- DATASET ENTRIES -
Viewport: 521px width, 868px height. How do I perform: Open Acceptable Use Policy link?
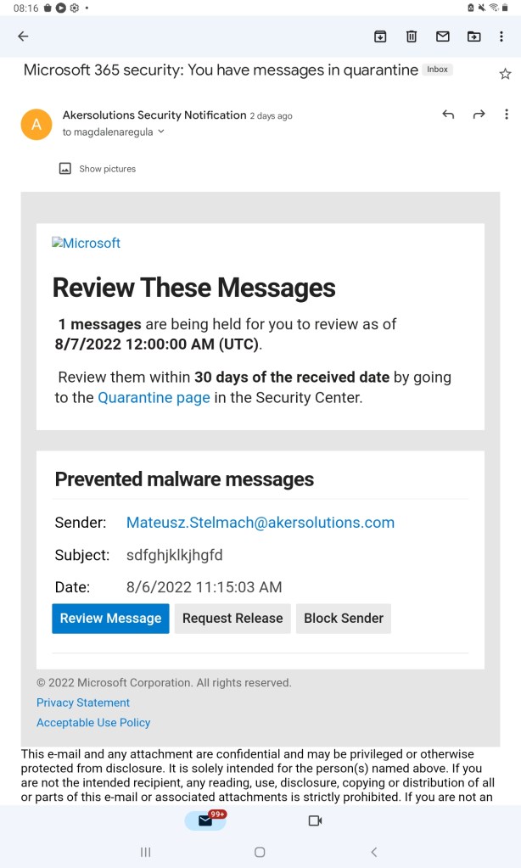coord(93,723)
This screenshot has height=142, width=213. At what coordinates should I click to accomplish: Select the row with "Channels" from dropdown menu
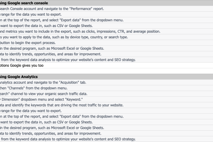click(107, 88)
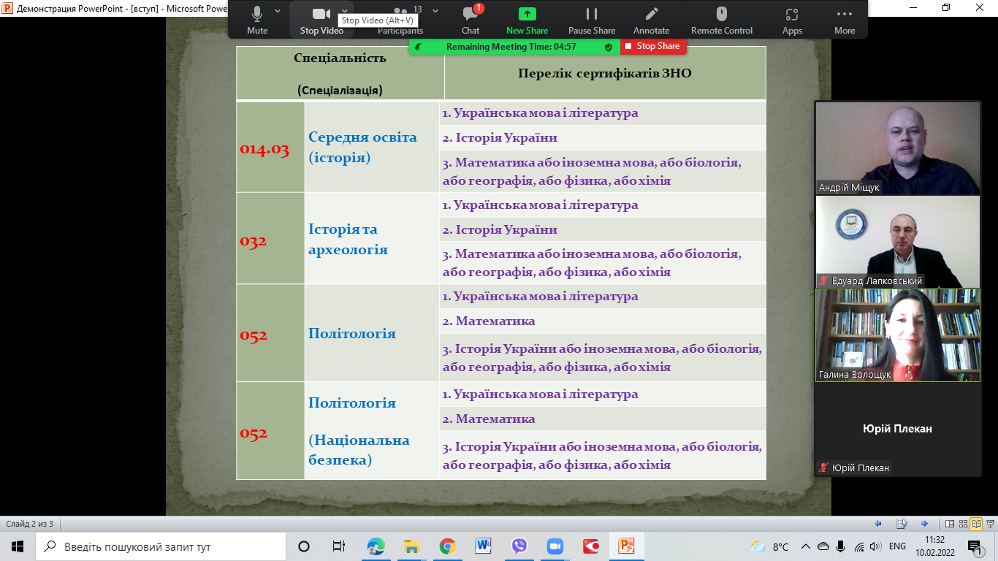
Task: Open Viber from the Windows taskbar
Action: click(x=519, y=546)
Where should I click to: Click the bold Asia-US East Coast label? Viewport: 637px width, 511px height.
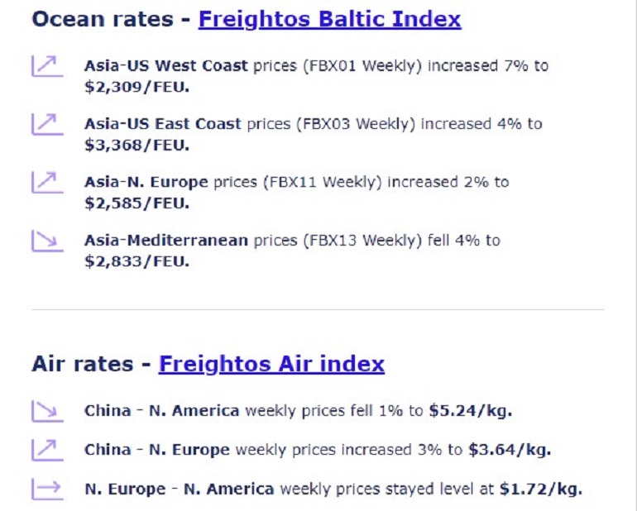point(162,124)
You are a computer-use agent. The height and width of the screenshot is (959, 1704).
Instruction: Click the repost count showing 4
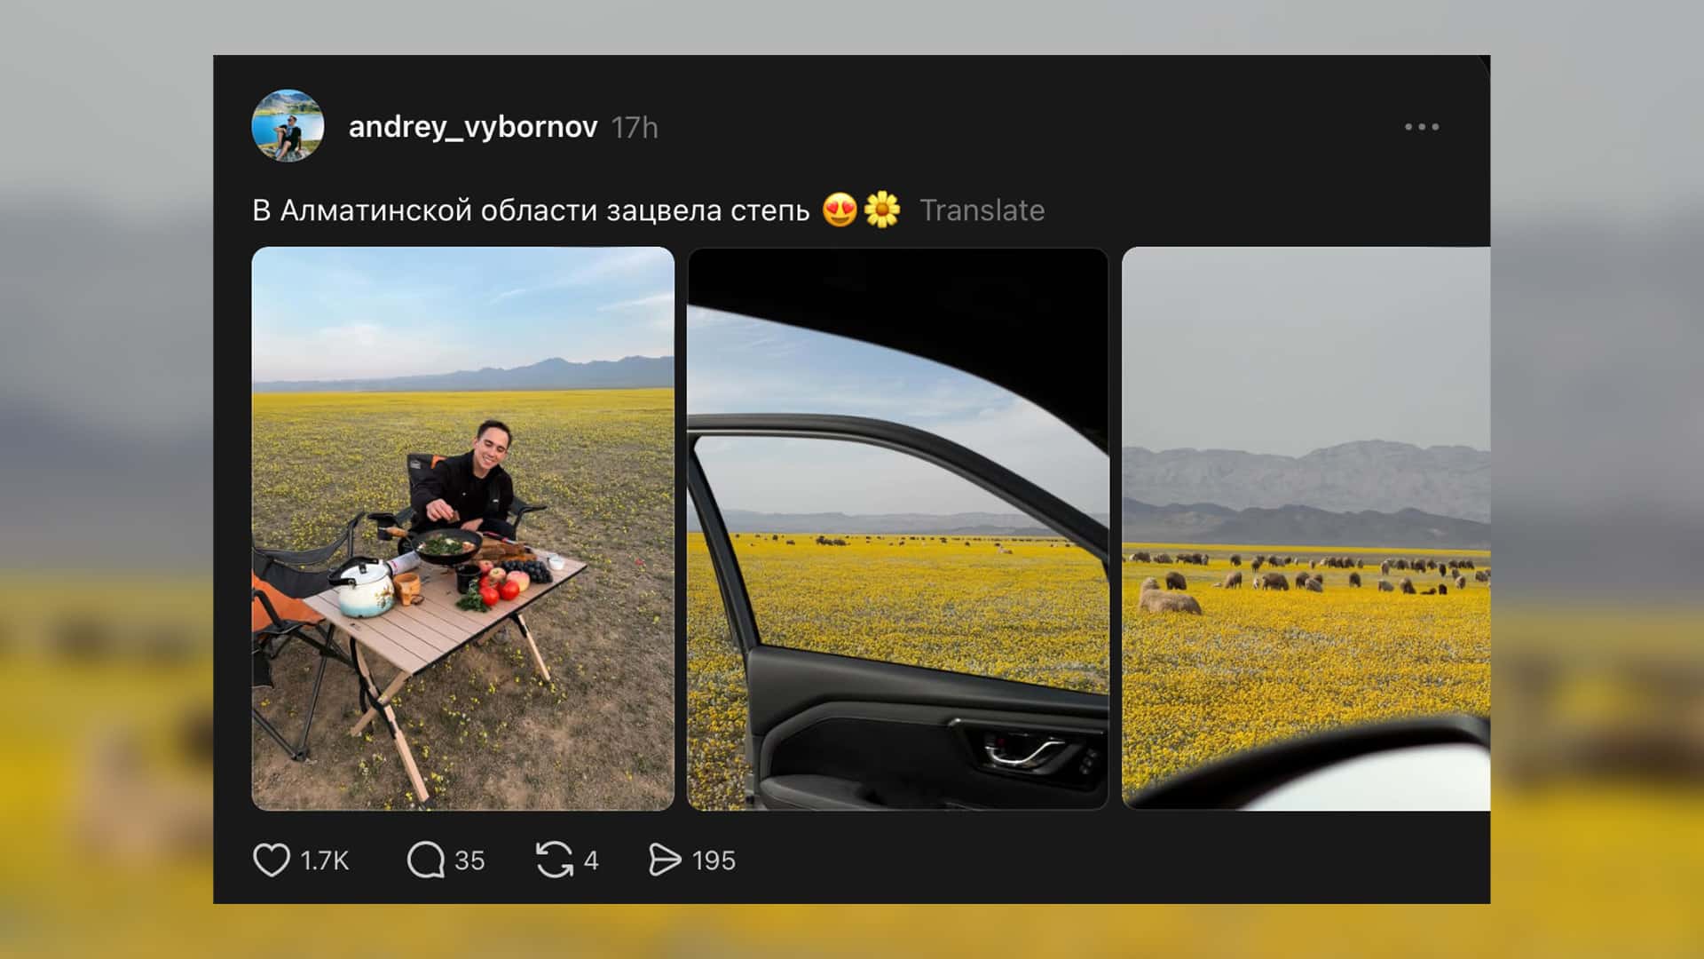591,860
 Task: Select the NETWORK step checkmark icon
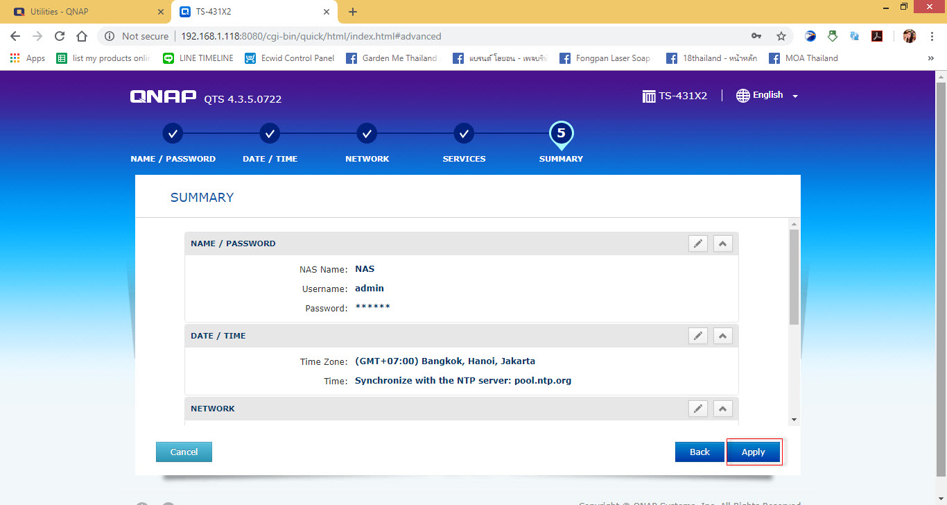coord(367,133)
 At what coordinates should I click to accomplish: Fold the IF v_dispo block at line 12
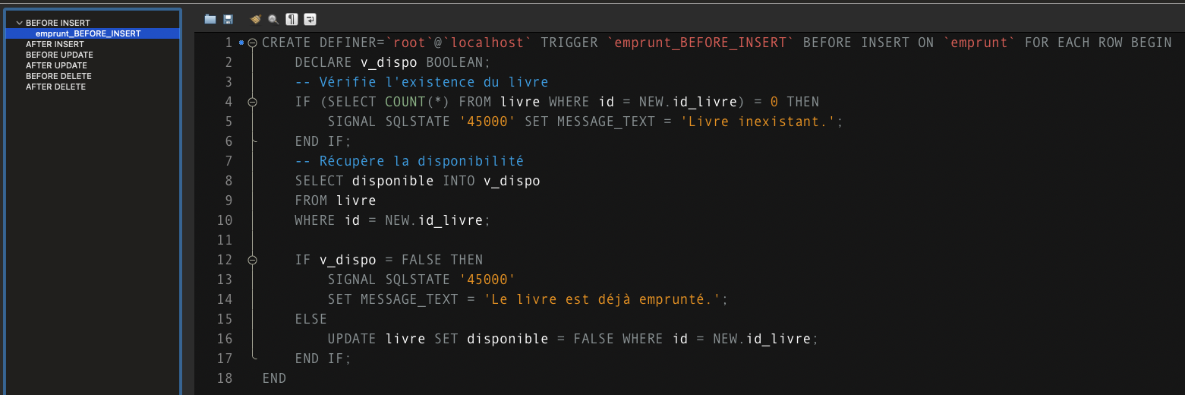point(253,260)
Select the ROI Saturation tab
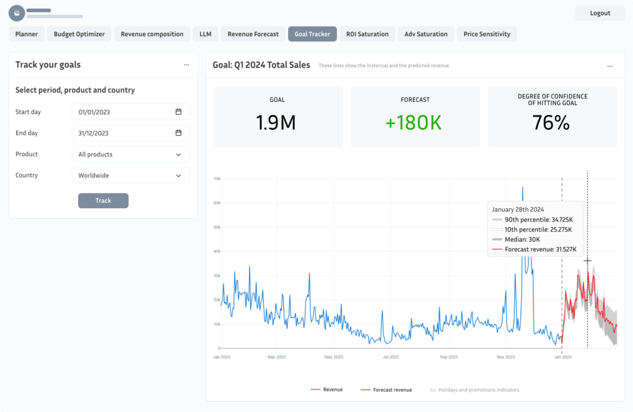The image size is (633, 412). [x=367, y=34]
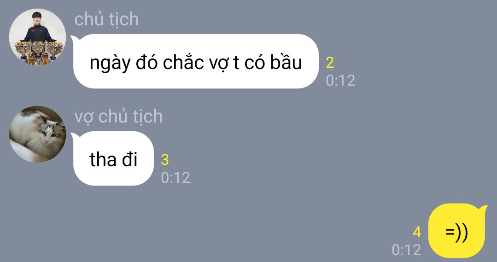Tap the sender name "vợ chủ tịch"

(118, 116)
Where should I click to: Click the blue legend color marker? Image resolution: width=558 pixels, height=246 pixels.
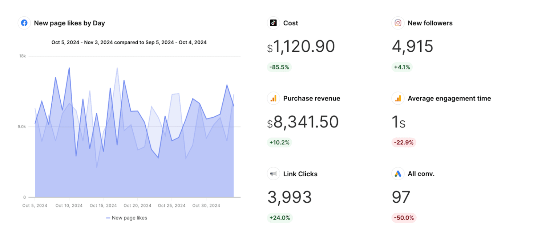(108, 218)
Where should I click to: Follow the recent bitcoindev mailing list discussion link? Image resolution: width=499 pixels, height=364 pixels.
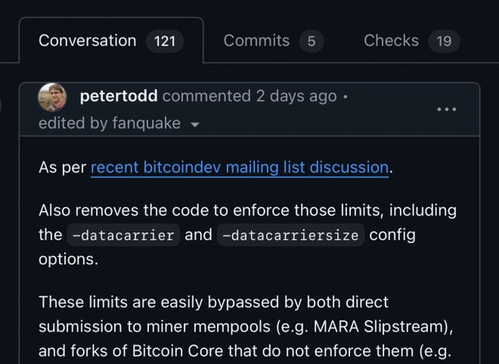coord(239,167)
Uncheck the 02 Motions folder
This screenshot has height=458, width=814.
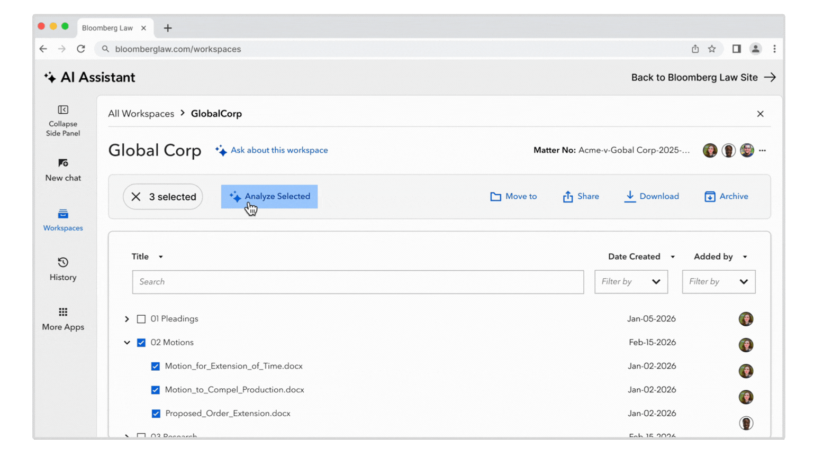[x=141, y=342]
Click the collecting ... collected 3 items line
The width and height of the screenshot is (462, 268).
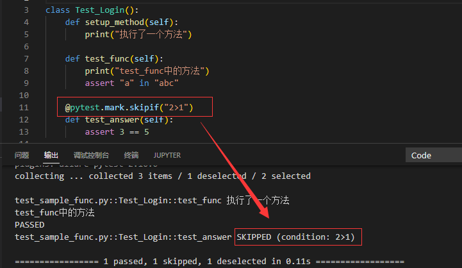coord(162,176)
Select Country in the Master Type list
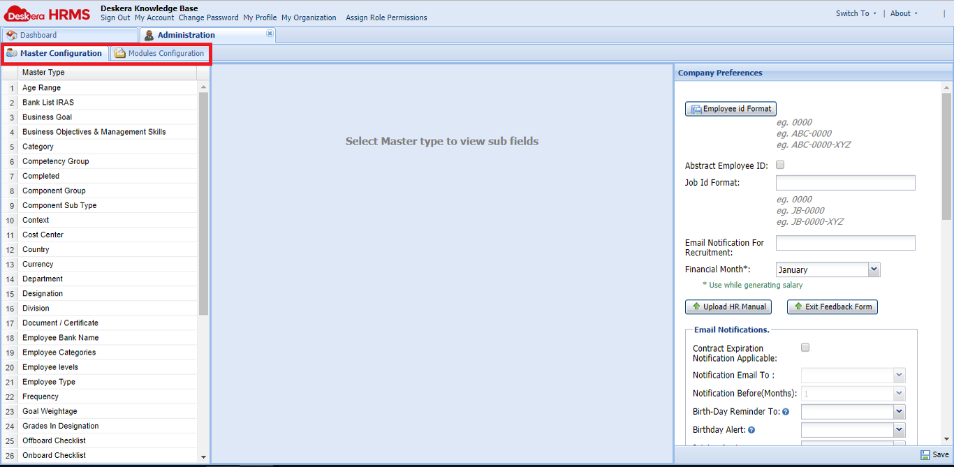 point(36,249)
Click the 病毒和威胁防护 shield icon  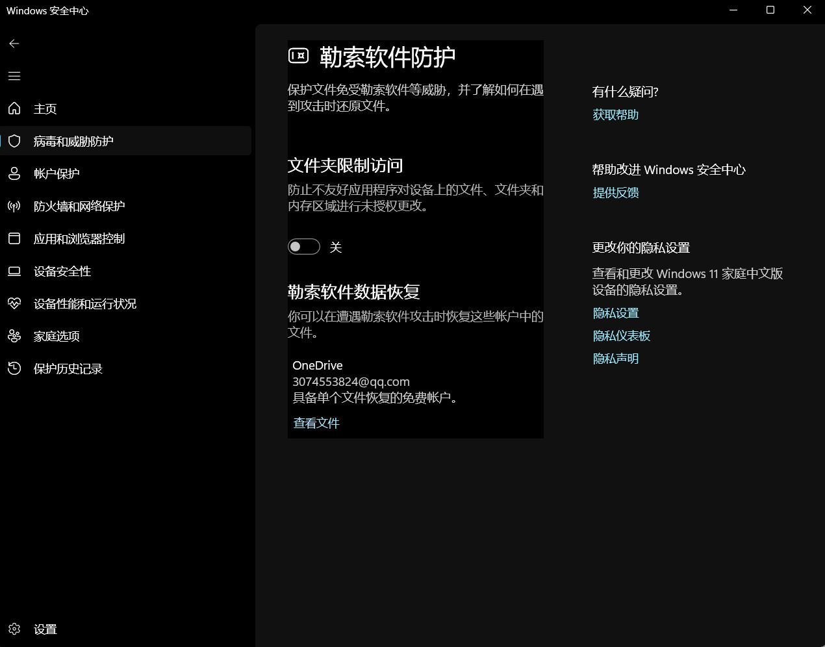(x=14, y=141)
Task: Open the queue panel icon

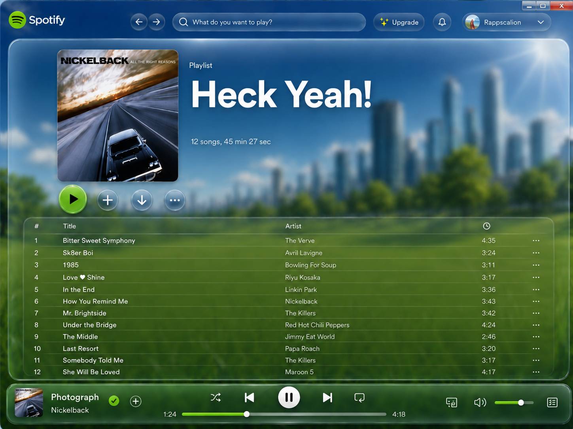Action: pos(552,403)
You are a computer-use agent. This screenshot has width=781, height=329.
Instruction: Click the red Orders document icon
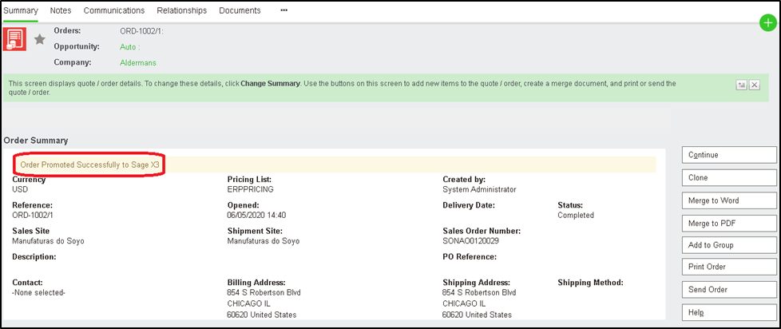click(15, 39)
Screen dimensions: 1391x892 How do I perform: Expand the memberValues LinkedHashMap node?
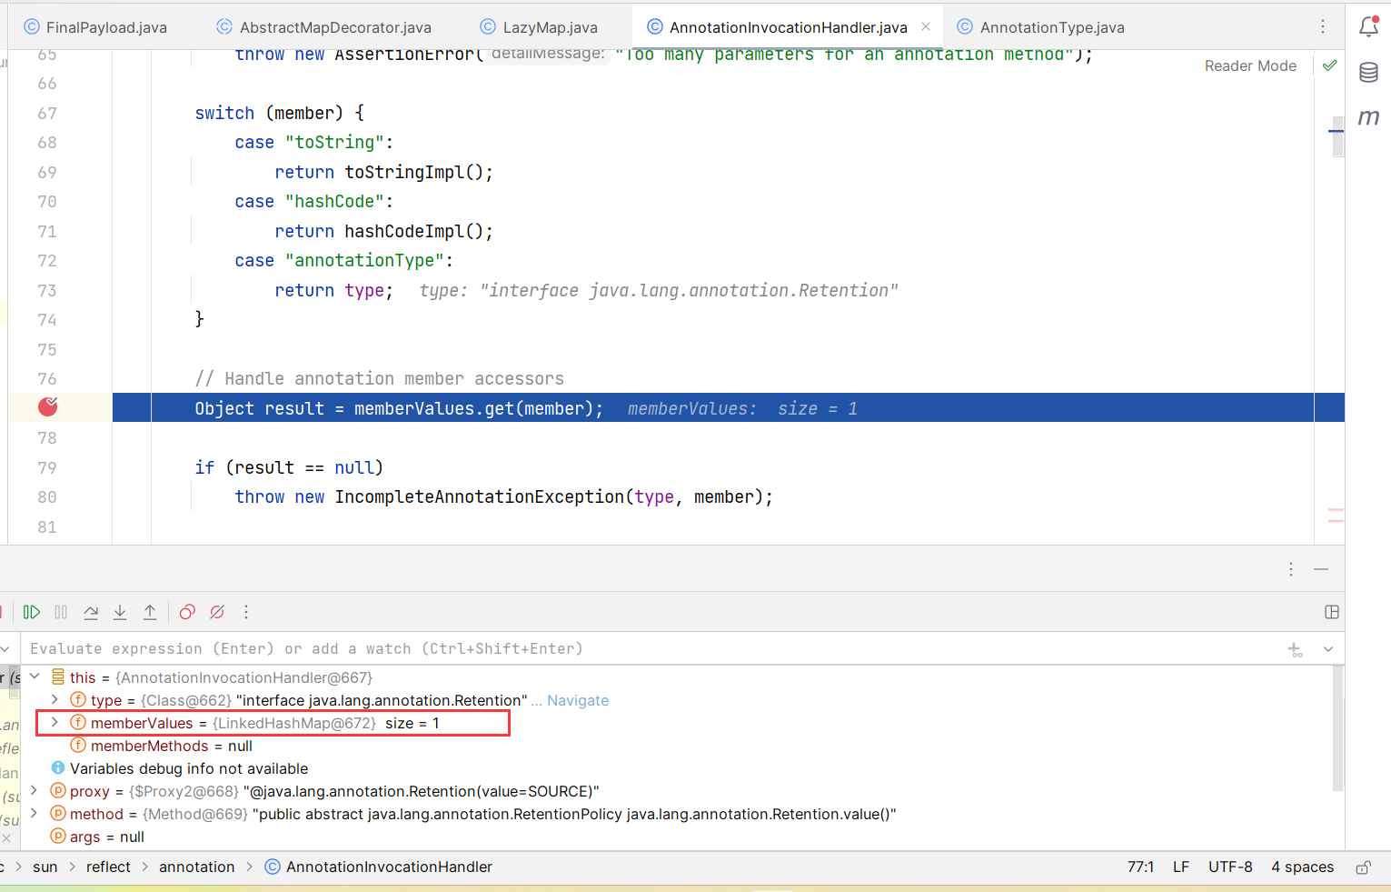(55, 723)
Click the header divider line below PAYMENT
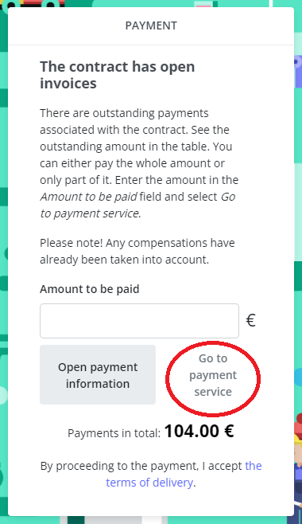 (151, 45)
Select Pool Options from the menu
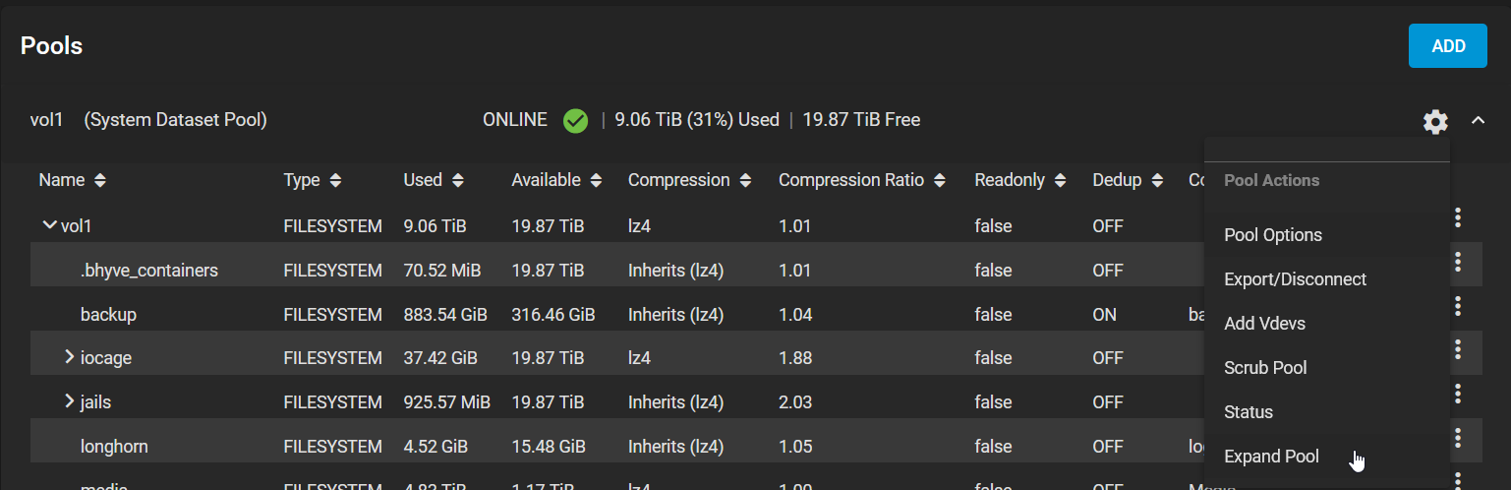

- WHAT YOU HAVE TO DO -
Whenever a line of the data above includes the word "computer", copy that line.

- RESPONSE TO THE EXERCISE -
You are a computer-use agent. The height and width of the screenshot is (959, 1704).
You are a computer-use agent. This screenshot has width=781, height=329.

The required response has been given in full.